Part of a data file:
━━━━━━━━━━━━━━━━━━━━━━━━━━━━━━

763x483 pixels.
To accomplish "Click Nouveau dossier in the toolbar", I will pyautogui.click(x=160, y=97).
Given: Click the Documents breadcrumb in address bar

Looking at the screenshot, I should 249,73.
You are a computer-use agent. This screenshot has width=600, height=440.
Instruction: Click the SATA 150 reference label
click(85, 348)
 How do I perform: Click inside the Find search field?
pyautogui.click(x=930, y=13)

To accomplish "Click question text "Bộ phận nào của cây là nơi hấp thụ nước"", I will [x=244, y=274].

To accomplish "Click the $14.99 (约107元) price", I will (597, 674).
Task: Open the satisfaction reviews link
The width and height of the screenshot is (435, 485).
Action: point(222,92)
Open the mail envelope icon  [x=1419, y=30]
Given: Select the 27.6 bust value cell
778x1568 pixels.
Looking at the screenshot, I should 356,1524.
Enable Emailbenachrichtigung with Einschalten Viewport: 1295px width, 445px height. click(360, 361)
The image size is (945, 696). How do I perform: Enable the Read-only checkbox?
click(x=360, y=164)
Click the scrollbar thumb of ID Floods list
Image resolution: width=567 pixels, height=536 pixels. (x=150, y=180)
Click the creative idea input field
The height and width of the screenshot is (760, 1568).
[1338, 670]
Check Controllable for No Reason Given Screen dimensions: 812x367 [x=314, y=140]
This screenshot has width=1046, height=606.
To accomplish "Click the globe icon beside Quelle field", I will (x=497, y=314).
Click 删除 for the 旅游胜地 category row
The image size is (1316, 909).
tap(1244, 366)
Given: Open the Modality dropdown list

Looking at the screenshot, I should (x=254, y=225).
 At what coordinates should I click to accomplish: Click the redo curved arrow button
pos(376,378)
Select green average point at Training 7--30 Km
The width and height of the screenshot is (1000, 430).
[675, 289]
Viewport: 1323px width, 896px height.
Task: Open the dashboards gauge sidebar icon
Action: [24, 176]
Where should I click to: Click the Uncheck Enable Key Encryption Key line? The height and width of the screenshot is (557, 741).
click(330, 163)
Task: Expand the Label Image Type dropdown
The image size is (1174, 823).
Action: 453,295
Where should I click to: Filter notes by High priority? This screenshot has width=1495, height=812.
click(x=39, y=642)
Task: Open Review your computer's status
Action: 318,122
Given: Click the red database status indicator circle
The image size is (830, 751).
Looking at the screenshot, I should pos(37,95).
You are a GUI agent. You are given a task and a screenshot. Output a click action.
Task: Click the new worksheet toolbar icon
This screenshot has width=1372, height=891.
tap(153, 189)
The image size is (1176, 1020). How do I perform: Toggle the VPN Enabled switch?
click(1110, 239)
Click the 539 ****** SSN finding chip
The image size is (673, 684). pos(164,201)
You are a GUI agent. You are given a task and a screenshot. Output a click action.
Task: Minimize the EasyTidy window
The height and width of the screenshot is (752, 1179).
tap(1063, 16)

━━━━━━━━━━━━━━━━━━━━━━━━━━━━━━

GOAL: Format the lines of these entries as a numbered list, leaving out the blank lines.

THE RESPONSE:
1. 763x483 pixels.
2. To accomplish "Click Nouveau dossier in the toolbar", I will pyautogui.click(x=160, y=97).
3. Given: Click the Documents breadcrumb in address bar
4. Looking at the screenshot, I should 249,73.
5. You are a computer-use agent. This screenshot has width=600, height=440.
6. Instruction: Click the SATA 150 reference label
7. click(85, 348)
8.  How do I perform: Click inside the Find search field?
9. pyautogui.click(x=930, y=13)
10. To accomplish "Click question text "Bộ phận nào của cây là nơi hấp thụ nước"", I will [x=244, y=274].
11. To accomplish "Click the $14.99 (约107元) price", I will (597, 674).
12. Task: Open the satisfaction reviews link
13. The width and height of the screenshot is (435, 485).
14. Action: point(222,92)
15. Open the mail envelope icon  [x=1419, y=30]
16. Given: Select the 27.6 bust value cell
17. 778x1568 pixels.
18. Looking at the screenshot, I should 356,1524.
19. Enable Emailbenachrichtigung with Einschalten Viewport: 1295px width, 445px height. click(360, 361)
20. The image size is (945, 696). How do I perform: Enable the Read-only checkbox?
21. click(x=360, y=164)
22. Click the scrollbar thumb of ID Floods list
23. Image resolution: width=567 pixels, height=536 pixels. (x=150, y=180)
24. Click the creative idea input field
25. The height and width of the screenshot is (760, 1568).
26. [1338, 670]
27. Check Controllable for No Reason Given Screen dimensions: 812x367 [x=314, y=140]
28. This screenshot has width=1046, height=606.
29. To accomplish "Click the globe icon beside Quelle field", I will (x=497, y=314).
30. Click 删除 for the 旅游胜地 category row
31. The image size is (1316, 909).
32. tap(1244, 366)
33. Given: Open the Modality dropdown list
34. Looking at the screenshot, I should (x=254, y=225).
35.  At what coordinates should I click to accomplish: Click the redo curved arrow button
36. pos(376,378)
37. Select green average point at Training 7--30 Km
38. The width and height of the screenshot is (1000, 430).
39. [675, 289]
40. Viewport: 1323px width, 896px height.
41. Task: Open the dashboards gauge sidebar icon
42. Action: [24, 176]
43. Where should I click to: Click the Uncheck Enable Key Encryption Key line? The height and width of the screenshot is (557, 741).
44. click(330, 163)
45. Task: Expand the Label Image Type dropdown
46. The image size is (1174, 823).
47. Action: 453,295
48. Where should I click to: Filter notes by High priority? This screenshot has width=1495, height=812.
49. click(x=39, y=642)
50. Task: Open Review your computer's status
51. Action: 318,122
52. Given: Click the red database status indicator circle
53. The image size is (830, 751).
54. Looking at the screenshot, I should pos(37,95).
55. You are a GUI agent. You are given a task and a screenshot. Output a click action.
56. Task: Click the new worksheet toolbar icon
57. This screenshot has width=1372, height=891.
58. tap(153, 189)
59. The image size is (1176, 1020). How do I perform: Toggle the VPN Enabled switch?
60. click(1110, 239)
61. Click the 539 ****** SSN finding chip
62. The image size is (673, 684). pos(164,201)
63. You are a GUI agent. You are given a task and a screenshot. Output a click action.
64. Task: Minimize the EasyTidy window
65. The height and width of the screenshot is (752, 1179).
66. tap(1063, 16)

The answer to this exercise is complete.